Mais Marcus qui, une fois encore, se voit mourant, envoie balader son interlocuteur. Veuf, en deuil non seulement de sa femme mais  aussi de ses deux fils, l'homme n'a pour compagnons proches que deux esclaves, le jeune Antoninus et le robuste Cosimus. Au repos, retiré dans sa propriété, Marcus ne plaide plus. L'essentiel de ses activités consiste à rédiger des versions successives de son testament et à rendre visite à la tombe de sa défunte épouse.

Alors quand, deux jours plus tard, un questeur vient lui annoncer qu'Edilus a été assassiné et qu'Alexandros est détenu, accusé de parricide - le crime le plus grave qu'un Romain puisse concevoir -, Marcus sort de sa retraite pour tenter de disculper le jeune homme.

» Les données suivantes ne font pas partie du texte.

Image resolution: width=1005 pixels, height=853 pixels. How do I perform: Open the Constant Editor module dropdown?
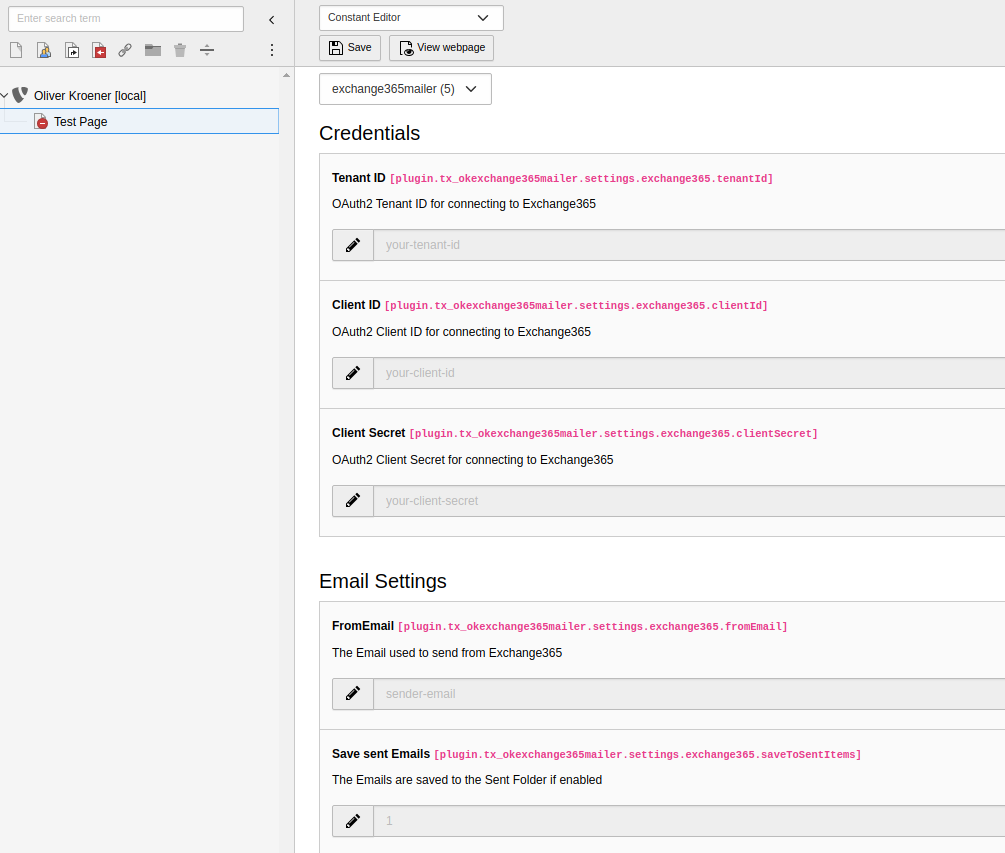(410, 17)
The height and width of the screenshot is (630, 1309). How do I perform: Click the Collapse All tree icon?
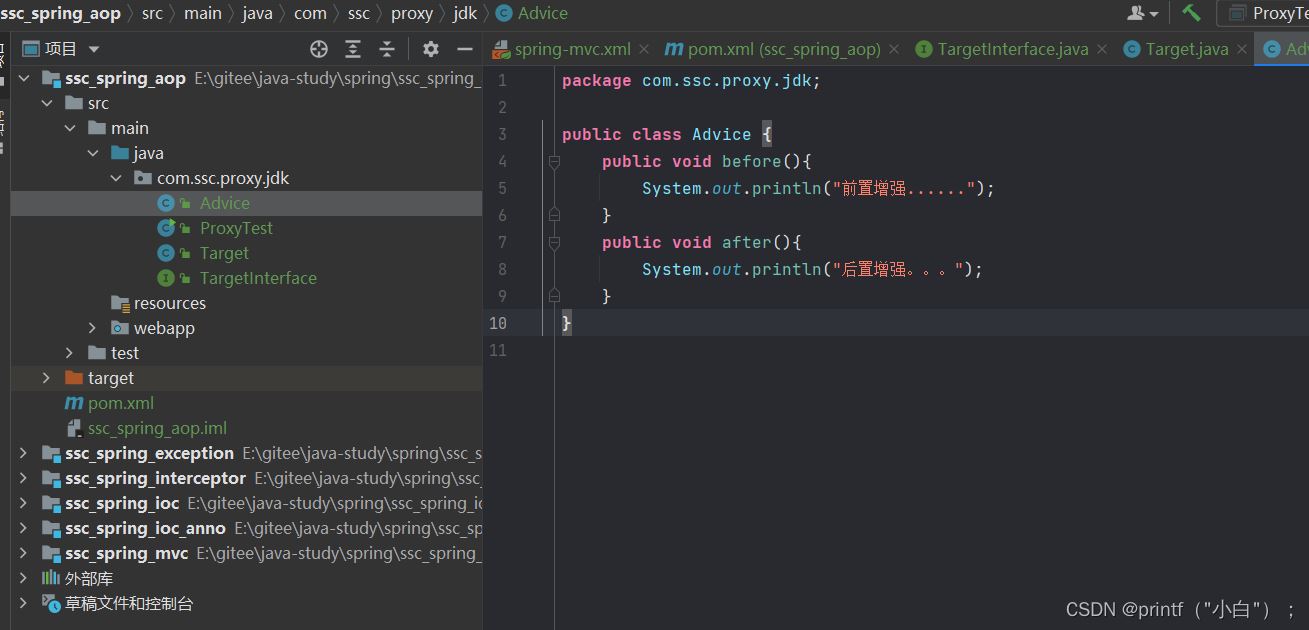(x=387, y=49)

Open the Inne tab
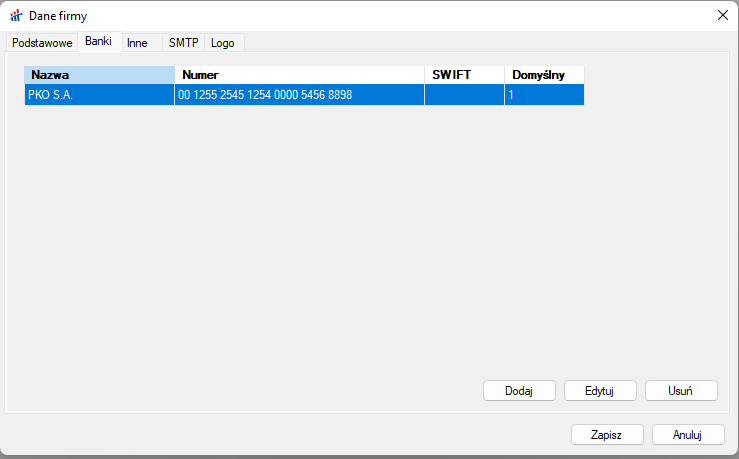[x=137, y=43]
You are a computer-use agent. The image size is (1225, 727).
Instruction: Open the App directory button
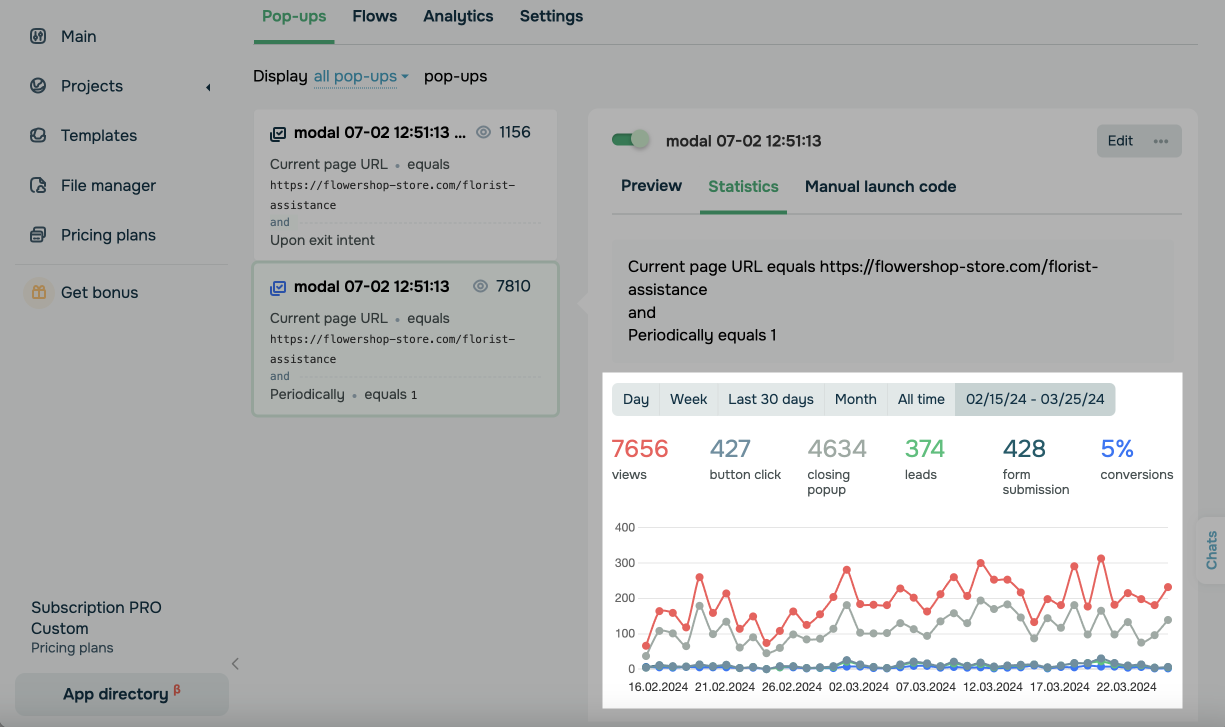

L'Orateur est un très bon album et un vrai plaisir de lecteur.

D'abord il est graphiquement très beau. Style réaliste et très BD à la fois, grande précision de l'architecture romaine, couleurs douces, éclairages réussis, l'ensemble est vraiment beau.

Ensuite, et c'est l'essentiel, il raconte une histoire qui captive vite. Marcus, cabotin et imprévisible - il joue sa vie au dé comme L'homme-dé (kind of) -, est une sorte de Sherlock Holmes antique qui voit les détails, cherche et confronte les témoignages, autrement dit enquête vraiment là où l'accusation se contente de la parole d'un délateur. Il y a quelque chose d'Atticus Finch dans cette défense contre la vox populi aux maigres chances de succès. En revanche, Marcus n'est pas le juré n° 8 de Douze Hommes en colère. Pour sauver son client ce n'est pas le doute raisonnable qu'il cherche (notion inconnue à Rome) ni même la vérité toute crue. Pour gagner, Marcus sait qu'il doit raconter une histoire crédible plus convaincante et séduisante que celle de son adversaire. Marcus a besoin d'une histoire que la justice puisse croire sans avoir l'impression d'être dupe. C'est de cette façon qu'il va assembler et présenter les éléments recueillis lors de sa minutieuse enquête.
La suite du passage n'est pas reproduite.